The way life unfolds....

In the past 1-2 yrs. (mostly just this past year) I have noticed people entering my life. Some are old friends I've reconnected with and some are new. Some I've only "talked" to on-line and have never met!! It's hard to explain but I've just been very aware of this "phenomenon" taking place. Now I see how they have been sent to me for a purpose. As my mom slowly leaves my life and leaves behind a huge void in my life and in my heart, I see people stepping in to help fill the hole. And I am so very thankful. I know it will be ok. I know I will survive.
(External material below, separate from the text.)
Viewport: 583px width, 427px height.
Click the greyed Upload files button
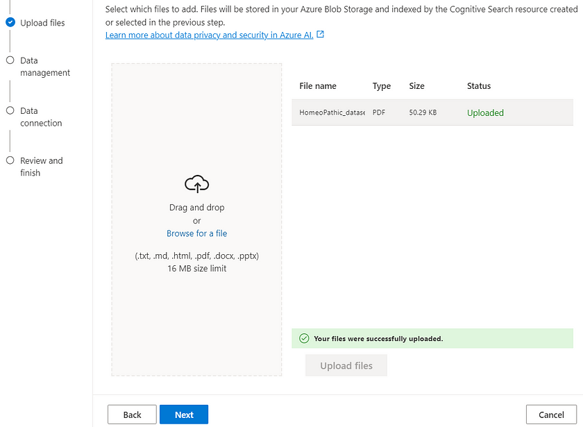(x=346, y=366)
Life will be good again.

6 comments:

Suz said...

I hold your hand,I give you my heart,together we share tears for a mother loved
Yes,you will make it through,and to make it through with gratitude and new friends...a blessing
I know you are a blessing to me
know I am thinking of you all day today

april said...

Oh Robin, I am thinking of you and your Mom today too. When I lost my Mom, I began frequenting The Center and the friends and the art there helped to fill my heart. That's life, isn't it? We sure do have a wonderful support group of friends and for that we are grateful. xox

Robin said...

Thank you both so much. You have really touched my heart. Sometimes I think I will never feel like making art again and other times that's all I want to do!! The Paper and Ink Arts catalogue came the other day and it's pretty exciting!!! I'm hoping to get to spend more time at the Center soon. I love it there and my mom did too. She always said that she hoped it would be around forever.

Marjorie said...

Hi Robin! I found you "again" by way of someone else's blog and will have to put you on mine now that I've finally figured that out!! I can relate to your feelings too after loosing my Dad so suddenly five years ago. And it is so wonderful to have friends to help you through hard times. I'm glad you're enjoying the blog too. When I get my photo up (after I figure that out!) I'll sign on as a follower. This computor stuff is tough but I'll keep plodding along...

april said...

Thinking of you, Robin.

Elena said...

You are always in my thoughts. If you ever need a shoulder or an ear, just let me know.